日本の半導体メーカーでは新しい技術を作り上げるための投資がされていない

聞き手:今年(2016年)から,LAM Researchと一緒になると報道されていますが,これはアプライド・マテリアル(AMAT)とTELが一緒になるということに対する対抗手段として行われた結果でしょうか?

Ben:半導体業界では合併した事例は大変多くあります。KLAもTencorをはじめとして多くの会社と一緒になりました。装置メーカー以外でも,SandiskとWestern Digital, Spansionと Cypressとかがあります。合併が行われる理由のひとつに最近の低金利もあると思います。利息が大変低いですし,お金を借りることは容易な状況です。ですので,利益を上げそうな会社を,借金をしてでも買収することは,大変良い投資収益を上げます。
 東京での暮らしを考えてみてください。年5%の利益保障の賃貸しアパートを購入するとして,利息1%でお金を借りることができれば,その差分4%が利益となります。今,銀行に貯金をしても利息はほとんどゼロですよね。ここ数年の低金利な状況では,利益を上げそうな所に投資することが,どんな分野でも有効です。

聞き手:AMATとTELは, 一緒になることができませんでした。

Ben:私たちの場合は,良好な状況にあると思います。例えば会社規模に関してですが,AMATは,業界トップですし,二社を足した場合を考えると,我々の方が小さな規模です。AMATとTELは, 一緒になることは大きすぎる,ということで業界関係者は避けたかったのでないでしょうか?
 また製品での重複に関しても,我々の場合は検査装置とプロセス装置なので,ほとんどないですが,AMATとTELの場合は,例えばCVD装置など重複があるのも問題であったと思います。

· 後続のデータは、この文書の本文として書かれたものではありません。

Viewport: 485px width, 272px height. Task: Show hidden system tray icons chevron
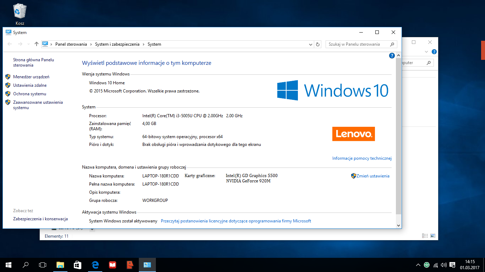[418, 265]
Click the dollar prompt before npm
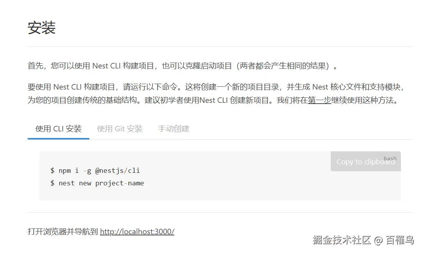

聞き手:現在,日本の半導体メーカーの元気がないと言われています。

Ben:はい,それに関しては大変心配しています。これから先,海外の大きな会社に日本の企業が吸収されてしまうのではないかと危惧しています。Samsung社(韓国)等と比較しても競争力がないと言えます。
 日本の半導体メーカーでは新しい技術を作り上げるための投資がされていないと思います。十分な投資なくして,新しい技術面での成功はないと思います。日本の半導体メーカーでは,投資に関してだけでなく,若い従業員の採用も少なくなっているのではないでしょうか。
 大変難しい問題ですが,日本の会社はROI(費用対効果)に関して,うまいシナリオが作れず悪循環に陥っている気がします。

聞き手:KLA-Tencor社のCTOとして長年,働いておいでですが,露光装置メーカーの三社の違いなどがありましたらお教えください。

Ben:ASML社はとても決断力のあり,大きな資本を投資する会社だと思います。従業員を採用する方針として,新卒に限定するということをすることなく,中途を大いに採用しているように感じます。もし2000人が必要なら,2000人すべてを中途採用とするのでは,と思います。ニコンやキヤノンはそんなことはしないのではないでしょうか。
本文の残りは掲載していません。